Abstract

To evaluate the feasibility of using Helical Tomotherapy (HT) for post mastectomy left-sided breast cancer. Treatment plans were generated for 5 post mastectomy left sided breast cancer patients treated at king Faisal Specialist Hospital & Research Center, Riyadh, Saudi Arabia, comparing three-dimensional technique with the HT planning. The prescribed dose was 50 Gy in 25 fractions; the planning target volume (chest wall and nodal volumes) was contoured according to RTOG atlas and the heart, lungs, spinal cord and contralateral breast were contoured as Organs at Risks (OARs).

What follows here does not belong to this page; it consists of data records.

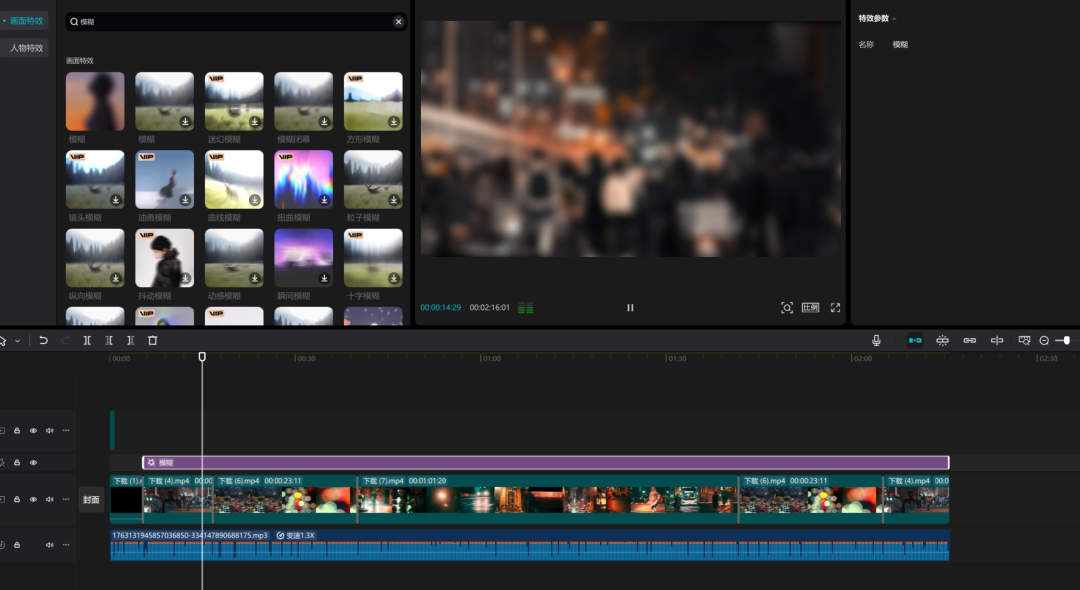Switch to the 人物特效 tab
The width and height of the screenshot is (1080, 590).
click(x=26, y=48)
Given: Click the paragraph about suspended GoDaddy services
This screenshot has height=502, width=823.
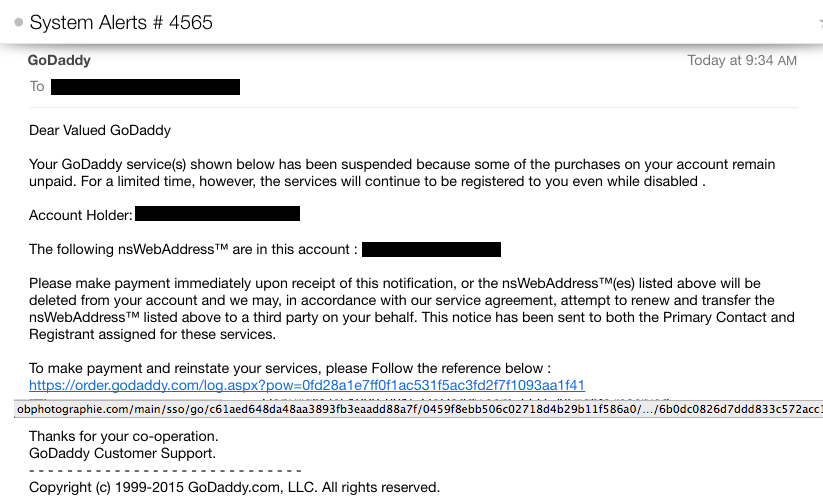Looking at the screenshot, I should coord(401,172).
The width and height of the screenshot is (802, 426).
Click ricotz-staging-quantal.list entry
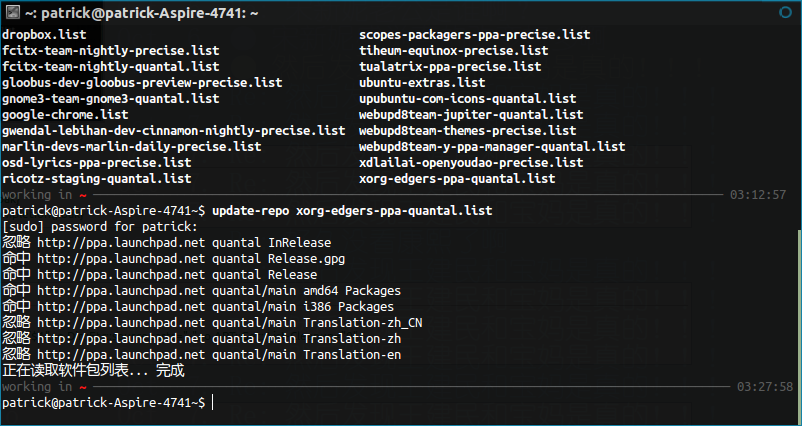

Both plans achieved the planning criteria, however the HT plan increased the minimal dose to the PTV (78% vs. 45.4%, p=0.043), improving the dose conformity (0.76 vs. 0.38, p=0.034) and dose homogeneity (1.05 vs. 1.2, p=0.08), while a three-dimensional technique has better V20 of lung (15.8% vs. 22.6%, p=0.04), Mean Lung Dose (7.6Gy vs. 13.8Gy, p=0.043), contralateral breast dose (0.1 vs. 12.7, p=0.043) and comparable Mean Heart Dose (4.4Gy vs. 5.3Gy, p=0.136). Both plans achieved comparable target coverage and OARs sparing, however HT plans provided better dose conformity and homogeneity than did the three-dimensional plans at the cost of less sparing of the heart, left lung and contralateral breast for treatment of left-sided post mastectomy breast cancer.